The Department of Veterans Affairs recently announced its plan to support 500,000 eligible women with health benefits—an appropriate measure for these former service members. But the VA—inept, bloated, and incapable of properly organizing itself—is the wrong federal agency to deliver these much-needed services. Its repeated failures and scandals suggest that it should no longer be entrusted with the care of those who have served America in the armed forces.

Several years ago, headlines exposed stories of veterans dying due to delayed care. In 2015, the VA issued a report admitting that 307,000 veterans had died while waiting for the agency to process their enrollment requests. This followed stories of 40 veterans dying, with more than 1,400 more waiting for appointments, at VA health-care facilities in Phoenix. In an elaborate scheme, VA managers tried to cover up their malfeasance.

The VA’s track record on treatment, as shown not only by these recent scandals but by its response to Vietnam War veterans afflicted by the toxic herbicide Agent Orange, suggests a continued legacy of inadequate care, negligence, and incompetence. Two recent court decisions show that the VA is making matters even worse. 

The first, from the U.S. Court of Appeals for the Federal Circuit, reversed a previous decision by the same court. In 2008, the appeals court had ruled that some 90,000 Navy sailors who served on ships off the coast of Vietnam but never actually set foot on land were ineligible for Agent Orange-related benefits. (The court eventually reversed itself.) The second decision, by a federal district judge in Los Angeles, dismissed a whistleblower’s charges that the private contractor responsible for reviewing veterans’ files had defrauded the government by doing a slapdash job.

The common denominator in both cases was the VA’s disinterest. The VA didn’t believe the “blue water” sailors should be eligible for the benefits, and it trotted out low-level bureaucrats to argue that the contractor had done an acceptable job. In both cases, it was clear that the VA did not prioritize the veterans’ best interests.

Sadly, this fits a pattern. It wasn’t until 1986, following class-action lawsuits, that the VA even admitted that Agent Orange caused problems, beyond acne.
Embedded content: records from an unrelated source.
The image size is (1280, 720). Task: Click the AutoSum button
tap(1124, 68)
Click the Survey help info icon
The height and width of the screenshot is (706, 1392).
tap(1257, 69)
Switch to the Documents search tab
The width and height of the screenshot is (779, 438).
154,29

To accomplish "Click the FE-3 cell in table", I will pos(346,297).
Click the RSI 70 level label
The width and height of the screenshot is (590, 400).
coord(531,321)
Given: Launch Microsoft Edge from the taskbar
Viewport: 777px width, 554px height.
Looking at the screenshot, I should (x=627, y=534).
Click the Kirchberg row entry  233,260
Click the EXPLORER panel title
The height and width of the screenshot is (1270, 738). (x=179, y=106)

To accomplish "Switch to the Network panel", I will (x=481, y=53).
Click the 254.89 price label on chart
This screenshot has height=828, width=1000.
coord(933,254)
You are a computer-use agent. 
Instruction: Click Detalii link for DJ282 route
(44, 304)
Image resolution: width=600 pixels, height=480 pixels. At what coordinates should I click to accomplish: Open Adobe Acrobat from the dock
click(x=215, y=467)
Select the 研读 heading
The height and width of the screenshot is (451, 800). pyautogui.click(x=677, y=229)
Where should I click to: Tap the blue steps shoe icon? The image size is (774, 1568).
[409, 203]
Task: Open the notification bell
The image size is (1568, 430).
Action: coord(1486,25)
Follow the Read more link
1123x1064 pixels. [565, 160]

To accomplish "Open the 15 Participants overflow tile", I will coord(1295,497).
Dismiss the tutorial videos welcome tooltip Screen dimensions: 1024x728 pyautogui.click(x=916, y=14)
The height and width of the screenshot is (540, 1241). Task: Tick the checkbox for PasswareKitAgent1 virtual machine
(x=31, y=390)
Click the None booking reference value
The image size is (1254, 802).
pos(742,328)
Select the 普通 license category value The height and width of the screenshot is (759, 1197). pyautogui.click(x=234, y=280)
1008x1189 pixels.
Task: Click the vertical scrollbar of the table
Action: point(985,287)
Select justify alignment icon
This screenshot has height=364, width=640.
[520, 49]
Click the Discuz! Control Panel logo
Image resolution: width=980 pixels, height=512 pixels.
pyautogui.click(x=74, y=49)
Since then, diabetes, ischemic heart disease, Parkinson’s disease, and numerous types of cancer have been linked to Agent Orange. Some 2.6 million service members were exposed to the defoliant, and to date, the government has paid more than $4.5 billion to veterans and their surviving family members.

In 2009, VA secretary Eric Shinseki—the Army’s former top general who served two combat tours in Vietnam—directed a review of some 150,000 veterans’ files for symptoms of four new and serious diseases that the National Institutes of Medicine linked to the defoliant. The review of these veterans’ files, between 2011 and 2015, formed the basis of the whistleblower suit.

The lawsuit was filed by David Vatan, a medical doctor hired by the contractor to help review the files. According to Vatan, the contractors’ work was so poorly done that all files required reexamination. Though the trial judge recently granted the defense’s motion dismissing the case, a previous ruling by the same judge—also dismissing the case—was reversed by the Ninth Circuit Court of Appeals. So, while the outcome of the action remains uncertain, the VA employees’ testimony about incompetent care and benefits should give anyone pause.

The VA employees’ affidavits, submitted in support of the defense, contradicted Vatan’s firsthand observations. Their submission also disagreed with testimony from the National Veterans Legal Services Program (NVLSP), a nonprofit that worked with the VA to set up screening criteria, procedures, and training for file reviews. The NVLSP concluded that the contractors’ training and quality-assurance procedures did not meet established standards. But the VA affidavit maintained that everything was fine.

I was reminded of veterans’ VA difficulties by a Naval Academy classmate who had a cancerous kidney removed. He was battling not just his illness but also the VA, to grant disability benefits. He reported that the VA’s default position was to deny benefits unless a doctor stated that the cancer was “more likely than not caused by exposure to herbicides while in the military.”

Beyond the too-frequent headlines of VA scandals and inadequate care for veterans, the Government Accountability Office has issued two compelling reports within the last few months. Both called for better oversight of contractors implementing VA programs. That is too little, too late. Aging veterans deserve an immediate review of their files. Many are suffering from Agent Orange-related diseases and need medical treatment. And the growing number of women now eligible for veterans’ benefits need care that the VA has no experience in providing.

Congress and successive presidential administrations have tried too many times to reform the VA. It hasn’t worked. It is time to disband the VA. Responsibility for reviewing veterans’ benefits should be shifted to the Department of Defense. And the actual delivery of medical care should become the responsibility of the Department of Health and Human Services. This wouldn’t be the first time we’ve downgraded a Cabinet office (the Post Office) or reassigned responsibilities to different agencies (Department of Health, Education, and Welfare).

Our veterans—men and women—deserve no less.